_TASK BRIEF_
Gather every line in the records below that contains the word "blue", and copy each of those lines out.

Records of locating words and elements
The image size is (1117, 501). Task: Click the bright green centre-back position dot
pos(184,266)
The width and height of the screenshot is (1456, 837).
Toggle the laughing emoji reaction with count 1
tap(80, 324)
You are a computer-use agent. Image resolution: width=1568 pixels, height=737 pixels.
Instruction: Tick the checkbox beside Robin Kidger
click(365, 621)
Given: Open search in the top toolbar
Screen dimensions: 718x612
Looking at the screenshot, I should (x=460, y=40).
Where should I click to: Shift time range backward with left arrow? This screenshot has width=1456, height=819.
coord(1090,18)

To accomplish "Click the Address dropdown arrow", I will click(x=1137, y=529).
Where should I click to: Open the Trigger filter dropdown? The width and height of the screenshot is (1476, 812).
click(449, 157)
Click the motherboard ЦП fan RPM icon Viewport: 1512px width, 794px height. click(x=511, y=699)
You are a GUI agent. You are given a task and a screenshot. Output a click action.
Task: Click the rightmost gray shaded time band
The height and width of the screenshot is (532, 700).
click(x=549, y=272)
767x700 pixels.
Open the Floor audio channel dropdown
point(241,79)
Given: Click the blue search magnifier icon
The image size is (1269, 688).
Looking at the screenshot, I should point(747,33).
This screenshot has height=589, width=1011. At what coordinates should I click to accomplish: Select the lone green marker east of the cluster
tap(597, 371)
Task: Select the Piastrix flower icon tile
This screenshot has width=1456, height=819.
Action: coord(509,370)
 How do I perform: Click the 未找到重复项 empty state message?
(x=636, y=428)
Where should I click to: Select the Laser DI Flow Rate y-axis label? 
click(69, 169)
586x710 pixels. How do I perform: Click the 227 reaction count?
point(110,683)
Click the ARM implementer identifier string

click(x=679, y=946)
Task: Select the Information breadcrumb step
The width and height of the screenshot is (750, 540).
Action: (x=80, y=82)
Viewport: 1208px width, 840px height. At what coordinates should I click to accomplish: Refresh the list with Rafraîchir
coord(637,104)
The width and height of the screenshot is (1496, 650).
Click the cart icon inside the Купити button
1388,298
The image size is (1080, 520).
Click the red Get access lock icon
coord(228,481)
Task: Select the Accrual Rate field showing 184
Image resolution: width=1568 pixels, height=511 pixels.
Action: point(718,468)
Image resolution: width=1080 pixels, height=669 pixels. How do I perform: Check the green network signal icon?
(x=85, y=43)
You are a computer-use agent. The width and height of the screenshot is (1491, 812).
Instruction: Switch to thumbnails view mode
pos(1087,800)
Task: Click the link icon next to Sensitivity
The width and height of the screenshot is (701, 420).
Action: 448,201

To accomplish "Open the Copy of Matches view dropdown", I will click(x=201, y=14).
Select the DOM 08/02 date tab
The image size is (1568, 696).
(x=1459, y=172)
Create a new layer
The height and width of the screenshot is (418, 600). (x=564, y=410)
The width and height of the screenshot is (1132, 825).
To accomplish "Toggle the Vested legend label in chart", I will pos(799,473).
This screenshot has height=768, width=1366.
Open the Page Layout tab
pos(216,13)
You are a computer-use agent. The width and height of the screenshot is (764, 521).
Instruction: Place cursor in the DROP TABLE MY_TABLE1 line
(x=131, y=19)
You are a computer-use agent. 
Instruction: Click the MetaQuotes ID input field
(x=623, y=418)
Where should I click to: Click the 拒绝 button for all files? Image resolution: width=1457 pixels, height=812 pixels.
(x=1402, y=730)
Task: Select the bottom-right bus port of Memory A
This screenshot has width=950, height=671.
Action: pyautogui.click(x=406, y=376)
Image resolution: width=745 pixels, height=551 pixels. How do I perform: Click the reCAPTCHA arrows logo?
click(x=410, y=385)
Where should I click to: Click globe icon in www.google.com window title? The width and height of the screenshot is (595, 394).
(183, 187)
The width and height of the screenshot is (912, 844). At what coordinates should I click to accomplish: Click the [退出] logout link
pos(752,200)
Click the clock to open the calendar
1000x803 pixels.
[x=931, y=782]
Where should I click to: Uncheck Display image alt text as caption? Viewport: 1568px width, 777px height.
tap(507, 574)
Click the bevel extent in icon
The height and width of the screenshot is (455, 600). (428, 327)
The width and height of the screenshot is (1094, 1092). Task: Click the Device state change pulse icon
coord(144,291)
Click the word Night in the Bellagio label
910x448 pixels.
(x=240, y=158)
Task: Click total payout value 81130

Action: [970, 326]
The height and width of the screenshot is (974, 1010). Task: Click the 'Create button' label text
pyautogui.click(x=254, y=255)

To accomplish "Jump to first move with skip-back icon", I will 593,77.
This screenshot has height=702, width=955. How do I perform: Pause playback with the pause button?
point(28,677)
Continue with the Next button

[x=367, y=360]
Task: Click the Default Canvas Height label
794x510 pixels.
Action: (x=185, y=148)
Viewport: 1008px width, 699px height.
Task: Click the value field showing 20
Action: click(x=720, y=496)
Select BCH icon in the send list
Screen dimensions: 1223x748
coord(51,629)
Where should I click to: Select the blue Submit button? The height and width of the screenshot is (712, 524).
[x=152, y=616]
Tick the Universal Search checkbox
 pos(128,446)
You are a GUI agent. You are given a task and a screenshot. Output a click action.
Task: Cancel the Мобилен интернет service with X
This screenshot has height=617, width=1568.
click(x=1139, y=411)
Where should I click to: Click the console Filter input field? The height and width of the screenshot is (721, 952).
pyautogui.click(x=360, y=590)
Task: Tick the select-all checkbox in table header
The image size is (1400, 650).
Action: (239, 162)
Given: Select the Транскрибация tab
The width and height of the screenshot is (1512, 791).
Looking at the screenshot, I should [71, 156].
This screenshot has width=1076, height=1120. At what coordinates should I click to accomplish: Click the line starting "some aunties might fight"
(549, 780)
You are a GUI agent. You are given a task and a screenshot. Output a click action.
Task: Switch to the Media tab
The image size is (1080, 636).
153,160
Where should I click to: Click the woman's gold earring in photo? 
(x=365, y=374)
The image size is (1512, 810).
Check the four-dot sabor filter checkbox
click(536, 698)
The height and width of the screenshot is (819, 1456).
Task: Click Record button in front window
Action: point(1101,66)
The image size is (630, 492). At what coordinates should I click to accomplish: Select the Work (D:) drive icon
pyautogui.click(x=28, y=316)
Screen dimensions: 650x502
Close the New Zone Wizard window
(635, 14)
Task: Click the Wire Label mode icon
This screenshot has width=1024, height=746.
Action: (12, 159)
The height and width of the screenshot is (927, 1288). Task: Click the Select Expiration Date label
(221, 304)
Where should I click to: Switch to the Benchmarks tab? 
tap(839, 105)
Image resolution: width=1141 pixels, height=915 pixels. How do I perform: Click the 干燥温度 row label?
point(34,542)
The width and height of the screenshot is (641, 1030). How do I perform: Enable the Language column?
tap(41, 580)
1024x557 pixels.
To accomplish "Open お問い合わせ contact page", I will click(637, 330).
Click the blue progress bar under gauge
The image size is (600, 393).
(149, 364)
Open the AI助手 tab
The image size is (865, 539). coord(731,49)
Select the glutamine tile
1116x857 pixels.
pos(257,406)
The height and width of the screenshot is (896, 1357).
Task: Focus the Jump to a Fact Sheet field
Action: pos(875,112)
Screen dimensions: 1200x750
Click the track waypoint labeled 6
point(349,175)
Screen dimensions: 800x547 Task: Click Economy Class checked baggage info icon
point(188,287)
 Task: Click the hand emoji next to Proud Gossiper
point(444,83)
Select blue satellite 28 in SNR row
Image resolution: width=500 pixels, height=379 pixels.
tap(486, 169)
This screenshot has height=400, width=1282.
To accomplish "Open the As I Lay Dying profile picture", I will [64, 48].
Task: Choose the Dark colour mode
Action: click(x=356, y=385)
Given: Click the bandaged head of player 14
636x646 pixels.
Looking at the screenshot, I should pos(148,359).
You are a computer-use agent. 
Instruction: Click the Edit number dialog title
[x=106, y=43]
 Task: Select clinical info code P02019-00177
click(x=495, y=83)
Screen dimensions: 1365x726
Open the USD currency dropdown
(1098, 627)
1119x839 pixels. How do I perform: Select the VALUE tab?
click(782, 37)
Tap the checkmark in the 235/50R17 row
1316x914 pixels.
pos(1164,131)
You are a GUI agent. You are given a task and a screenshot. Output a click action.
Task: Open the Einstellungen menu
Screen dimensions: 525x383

_SOLUTION_
Given: Click the blue search magnifier icon
Where should I click to: Select the blue Submit button? The height and width of the screenshot is (712, 524).
Click the blue progress bar under gauge
Select blue satellite 28 in SNR row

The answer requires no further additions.